_Selected passage_:
----------------------------------------

The Humber can be accessed directly from Lake Ontario by the Humber Arch Bridge if the wind off the lake isn’t too severe, or from a parking lot off Riverside Drive north of the Queensway behind the Petro-Canada gas station. Paddling upstream from here is easy, as the current is not strong and the river is sheltered from the wind by massive willow trees and reedy marshes. You can paddle about as far north as Old Mill Station on the Bloor-Danforth subway line before the river gets too shallow.
Easy Half and Full Day Trips
While enjoying a break under a shady willow tree in the middle of the Humber Marsh, my canoe partner, Andrew, and I met another tandem canoe couple who were happy to tell us about their favourite paddling spots.
Garney and John Chu, 54 and 59, live in Mississauga and had spent the whole weekend paddling local rivers.

----------------------------------------

_Extracted information_:
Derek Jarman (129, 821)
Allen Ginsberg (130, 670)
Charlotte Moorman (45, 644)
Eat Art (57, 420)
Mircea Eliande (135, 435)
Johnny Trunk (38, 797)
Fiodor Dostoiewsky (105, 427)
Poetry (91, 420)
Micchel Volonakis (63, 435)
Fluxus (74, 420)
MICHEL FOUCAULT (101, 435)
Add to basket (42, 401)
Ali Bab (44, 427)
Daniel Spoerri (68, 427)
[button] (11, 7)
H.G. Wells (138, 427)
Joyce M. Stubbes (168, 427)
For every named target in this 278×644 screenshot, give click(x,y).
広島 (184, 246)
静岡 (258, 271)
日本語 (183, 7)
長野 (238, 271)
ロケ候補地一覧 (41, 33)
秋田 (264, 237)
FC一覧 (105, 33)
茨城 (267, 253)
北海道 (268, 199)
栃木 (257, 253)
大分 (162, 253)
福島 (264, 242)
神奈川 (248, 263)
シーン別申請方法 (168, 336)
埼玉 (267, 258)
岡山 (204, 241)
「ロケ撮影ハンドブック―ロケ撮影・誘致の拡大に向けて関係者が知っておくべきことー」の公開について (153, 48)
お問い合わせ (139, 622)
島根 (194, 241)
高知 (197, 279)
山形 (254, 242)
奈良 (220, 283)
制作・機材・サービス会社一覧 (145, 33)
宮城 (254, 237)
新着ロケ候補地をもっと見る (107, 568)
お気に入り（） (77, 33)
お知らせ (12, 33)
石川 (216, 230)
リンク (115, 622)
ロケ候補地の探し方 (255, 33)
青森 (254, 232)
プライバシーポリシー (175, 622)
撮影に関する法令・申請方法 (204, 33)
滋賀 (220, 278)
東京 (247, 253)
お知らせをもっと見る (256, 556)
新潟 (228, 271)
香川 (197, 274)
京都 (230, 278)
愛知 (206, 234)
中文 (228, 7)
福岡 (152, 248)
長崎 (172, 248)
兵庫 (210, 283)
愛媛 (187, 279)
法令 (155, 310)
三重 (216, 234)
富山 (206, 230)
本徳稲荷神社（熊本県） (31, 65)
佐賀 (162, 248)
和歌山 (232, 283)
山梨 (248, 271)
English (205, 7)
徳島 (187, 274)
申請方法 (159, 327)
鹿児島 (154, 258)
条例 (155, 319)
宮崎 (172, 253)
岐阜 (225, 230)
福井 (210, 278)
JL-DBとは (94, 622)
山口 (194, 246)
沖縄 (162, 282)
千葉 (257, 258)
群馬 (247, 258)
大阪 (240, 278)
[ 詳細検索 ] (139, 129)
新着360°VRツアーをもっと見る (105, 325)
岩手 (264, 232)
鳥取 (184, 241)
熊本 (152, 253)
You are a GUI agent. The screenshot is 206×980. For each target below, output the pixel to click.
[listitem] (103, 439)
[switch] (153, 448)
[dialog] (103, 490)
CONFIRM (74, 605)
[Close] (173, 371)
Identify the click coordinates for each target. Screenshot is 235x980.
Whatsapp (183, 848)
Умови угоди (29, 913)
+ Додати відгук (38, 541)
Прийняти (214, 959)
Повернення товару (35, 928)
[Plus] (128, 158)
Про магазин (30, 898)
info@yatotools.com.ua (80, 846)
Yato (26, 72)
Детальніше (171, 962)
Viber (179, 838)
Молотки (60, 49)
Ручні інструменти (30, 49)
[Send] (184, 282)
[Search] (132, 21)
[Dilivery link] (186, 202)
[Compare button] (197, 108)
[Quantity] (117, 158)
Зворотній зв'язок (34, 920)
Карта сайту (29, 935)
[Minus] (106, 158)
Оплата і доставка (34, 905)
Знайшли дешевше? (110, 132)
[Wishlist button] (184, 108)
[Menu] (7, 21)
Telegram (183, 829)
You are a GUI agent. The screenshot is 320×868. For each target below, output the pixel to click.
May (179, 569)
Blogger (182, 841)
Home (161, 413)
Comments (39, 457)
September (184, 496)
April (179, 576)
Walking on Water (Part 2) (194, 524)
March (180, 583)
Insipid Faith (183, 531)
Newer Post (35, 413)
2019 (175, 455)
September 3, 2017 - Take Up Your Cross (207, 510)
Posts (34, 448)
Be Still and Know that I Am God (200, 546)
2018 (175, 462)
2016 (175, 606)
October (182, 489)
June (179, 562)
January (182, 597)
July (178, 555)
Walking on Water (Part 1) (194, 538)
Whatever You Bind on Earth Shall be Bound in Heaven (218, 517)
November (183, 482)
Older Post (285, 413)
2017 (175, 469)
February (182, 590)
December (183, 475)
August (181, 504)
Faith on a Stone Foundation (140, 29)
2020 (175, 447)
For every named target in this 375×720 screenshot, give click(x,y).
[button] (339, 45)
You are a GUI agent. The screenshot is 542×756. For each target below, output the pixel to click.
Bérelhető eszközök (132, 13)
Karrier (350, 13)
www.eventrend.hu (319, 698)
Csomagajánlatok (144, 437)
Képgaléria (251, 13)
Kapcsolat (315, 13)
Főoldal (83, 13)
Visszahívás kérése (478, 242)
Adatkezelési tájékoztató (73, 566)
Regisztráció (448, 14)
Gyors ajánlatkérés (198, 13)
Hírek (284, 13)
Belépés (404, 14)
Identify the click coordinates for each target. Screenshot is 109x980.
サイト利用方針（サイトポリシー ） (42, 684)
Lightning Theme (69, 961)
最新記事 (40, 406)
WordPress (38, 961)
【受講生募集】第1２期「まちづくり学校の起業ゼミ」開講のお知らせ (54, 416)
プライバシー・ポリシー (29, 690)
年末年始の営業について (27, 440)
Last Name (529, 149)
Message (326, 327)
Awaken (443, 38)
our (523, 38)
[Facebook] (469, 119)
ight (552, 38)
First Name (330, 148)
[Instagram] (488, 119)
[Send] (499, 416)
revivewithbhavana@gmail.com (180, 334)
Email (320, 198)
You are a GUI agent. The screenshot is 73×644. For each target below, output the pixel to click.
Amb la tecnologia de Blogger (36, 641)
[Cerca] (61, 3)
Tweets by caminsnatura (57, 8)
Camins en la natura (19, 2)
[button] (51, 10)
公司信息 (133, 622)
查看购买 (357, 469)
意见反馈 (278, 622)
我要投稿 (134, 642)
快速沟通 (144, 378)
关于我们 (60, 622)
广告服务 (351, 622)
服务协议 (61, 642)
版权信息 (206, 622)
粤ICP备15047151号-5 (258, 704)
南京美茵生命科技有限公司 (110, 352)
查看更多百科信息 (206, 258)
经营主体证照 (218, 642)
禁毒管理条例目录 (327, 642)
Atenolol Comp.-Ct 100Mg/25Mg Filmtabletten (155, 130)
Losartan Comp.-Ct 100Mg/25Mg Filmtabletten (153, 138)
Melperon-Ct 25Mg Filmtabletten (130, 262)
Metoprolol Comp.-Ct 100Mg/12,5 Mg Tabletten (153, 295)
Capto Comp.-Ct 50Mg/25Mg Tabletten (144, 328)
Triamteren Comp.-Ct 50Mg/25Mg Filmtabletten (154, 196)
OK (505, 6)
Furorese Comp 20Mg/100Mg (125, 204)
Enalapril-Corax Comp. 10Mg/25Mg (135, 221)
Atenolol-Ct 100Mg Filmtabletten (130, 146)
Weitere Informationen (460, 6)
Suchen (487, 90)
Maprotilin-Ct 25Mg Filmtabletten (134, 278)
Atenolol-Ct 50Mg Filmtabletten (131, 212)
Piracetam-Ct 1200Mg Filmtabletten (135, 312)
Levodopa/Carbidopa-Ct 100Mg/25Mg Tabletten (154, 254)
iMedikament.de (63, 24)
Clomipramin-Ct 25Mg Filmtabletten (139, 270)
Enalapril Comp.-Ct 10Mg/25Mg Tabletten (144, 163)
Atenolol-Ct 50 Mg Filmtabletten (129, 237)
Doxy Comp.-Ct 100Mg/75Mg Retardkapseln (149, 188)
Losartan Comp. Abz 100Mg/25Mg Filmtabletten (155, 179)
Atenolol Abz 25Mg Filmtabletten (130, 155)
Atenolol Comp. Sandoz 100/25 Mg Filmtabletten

----------------------------------------

_Exercise tasks_:
(a) Write out the Humber River paddling passage again, starting with "The Humber can" and going on through "favourite paddling spots.". Swap out "willow" and put "maple" in its place.
(b) Finish out the next part of the Humber River paddling passage, picking up after its last sentence.
The entries come from a separate source and have no connection to the passage on paddling the Humber River.

_The answers_:
(a)
The Humber can be accessed directly from Lake Ontario by the Humber Arch Bridge if the wind off the lake isn’t too severe, or from a parking lot off Riverside Drive north of the Queensway behind the Petro-Canada gas station. Paddling upstream from here is easy, as the current is not strong and the river is sheltered from the wind by massive maple trees and reedy marshes. You can paddle about as far north as Old Mill Station on the Bloor-Danforth subway line before the river gets too shallow.
Easy Half and Full Day Trips
While enjoying a break under a shady maple tree in the middle of the Humber Marsh, my canoe partner, Andrew, and I met another tandem canoe couple who were happy to tell us about their favourite paddling spots.

(b)
“We were on the Credit River yesterday,” Garney Chu said. “We are older, we’re seniors, so I don’t know about camping,” she laughed. “We like to just do the day trips. We try to get out here often.” John Chu added, “We also like Sixteen Mile Creek. It’s a very short distance, probably best to do it in the fall.”
The Chus enjoy canoe excursions that range from two to eight hours in length, and have paddled their local waterways extensively. “The other one we really like is from Cherry Beach to Centre Island,” Garney Chu said. “It’s a good one. We put in at Cherry Beach and cross the channel over to the island. It’s just beautiful,” she said.
Getting Back to Nature in the City
Last spring, Andrew and I connected with another tandem canoe team through a Facebook group for Credit River Paddlers.
The Credit River is a great place to paddle in all seasons. But when the water in the rivers run high during the spring melt, the Credit River just west of Toronto is a fantastic whitewater paddle. Class I and Class II rapids flow almost continuously from the put-in at Streetsville in Mississauga down to the take-out in Erindale Park. It’s a fast, exciting run and a great place to meet up with other local paddlers.
Lachlan McVie, 31, and Erik Thomsen, 30, have been canoe partners for six years. They both grew up in Mississauga playing on the banks of the Credit. They shared with us their thoughts about urban paddling.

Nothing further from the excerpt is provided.